On 2011-03-22 14:56, Matt Mackall wrote:
> On Tue, 2011-03-22 at 09:13 +0100, Adrian Buehlmann wrote:
>> On 2011-03-22 02:09, Greg Ward wrote:
>>> On 21 March 2011, Adrian Buehlmann said:
>>>>     def normal(self, f):
>>>>         '''Mark a file normal and clean.'''
>>>>         self._dirty = True
>>>>         self._addpath(f)
>>>>         s = os.lstat(self._join(f))
>>>>         self._map[f] = ('n', s.st_mode, s.st_size, int(s.st_mtime))
>>>>         if f in self._copymap:
>>>>             del self._copymap[f]
>>>>
>>>>         # Right now, this file is clean: but if some code in this
>>>>         # process modifies it without changing its size before the clock
>>>>         # ticks over to the next second, then it won't be clean anymore.
>>>>         # So make sure that status() will look harder at it.
>>>>         self._lastnormal.add(f)
>>>>
>>>> Hmmm.
>>>>
>>>> local.status does a full compare for files that need to be looked into,
>>>> which IIUC now includes the files in self._lastnormal (see
>>>> dirstate.status() ).
>>>
>>> The set "files that need to be looked into" *may* include files in
>>> self._lastnormal.  If one of them has changed size or mtime, it takes
>>> the fast path to M status.
>>
>> Right.

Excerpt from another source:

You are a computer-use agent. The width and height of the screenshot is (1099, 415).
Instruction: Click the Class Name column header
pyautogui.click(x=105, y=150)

But it's only fast for the files which *have* been changed.
> 
> You can only take things out of the _lastnormal state when you know
> their timestamp is older than the filesystem time. In particular, you
> cannot do it when you've confirmed the contents are unchanged. Then
> changes to a file -in process- may be missed.
> 
> But I think I see how to fix this: add _lastnormaltime. Whenever we call
> normal(), we stat the file to get its timestamp and size for writing to
> dirstate. Given that we're only worried about files in the current
> second (or whatever the fs quantum is), if the current timestamp is
> newer than the timestamp on the _lastnormal list, we can dump the
> current list.
> 
> diff -r f52e5211450a mercurial/dirstate.py
> --- a/mercurial/dirstate.py	Mon Mar 21 15:30:20 2011 -0500
> +++ b/mercurial/dirstate.py	Tue Mar 22 08:54:48 2011 -0500
> @@ -50,6 +50,7 @@
>          self._dirty = False
>          self._dirtypl = False
>          self._lastnormal = set()        # files believed to be normal
> +        self._lastnormaltime = None
>          self._ui = ui
>  
>      @propertycache
> @@ -290,6 +291,9 @@
>          # process modifies it without changing its size before the clock
>          # ticks over to the next second, then it won't be clean anymore.
>          # So make sure that status() will look harder at it.
> +        if self._lastnormaltime < s.st_mtime:
> +            self._lastnormaltime = s.st_mtime
> +            self._lastnormal = set()
>          self._lastnormal.add(f)
>  
>      def normallookup(self, f):
> 

Excellent idea.

I think we can even do != instead of <:

@@ -290,6 +291,9 @@
         # process modifies it without changing its size before the clock
         # ticks over to the next second, then it won't be clean anymore.
         # So make sure that status() will look harder at it.
+        if self._lastnormaltime != s.st_mtime:
+            self._lastnormaltime = s.st_mtime
+            self._lastnormal = set()
         self._lastnormal.add(f)

We only need to care about the things that happen in the same most
recent filesystem timeslot we've seen.

If we see a different timeslot, we can forget about the previous one.
I think it doesn't even matter if the clock made a jump backwards.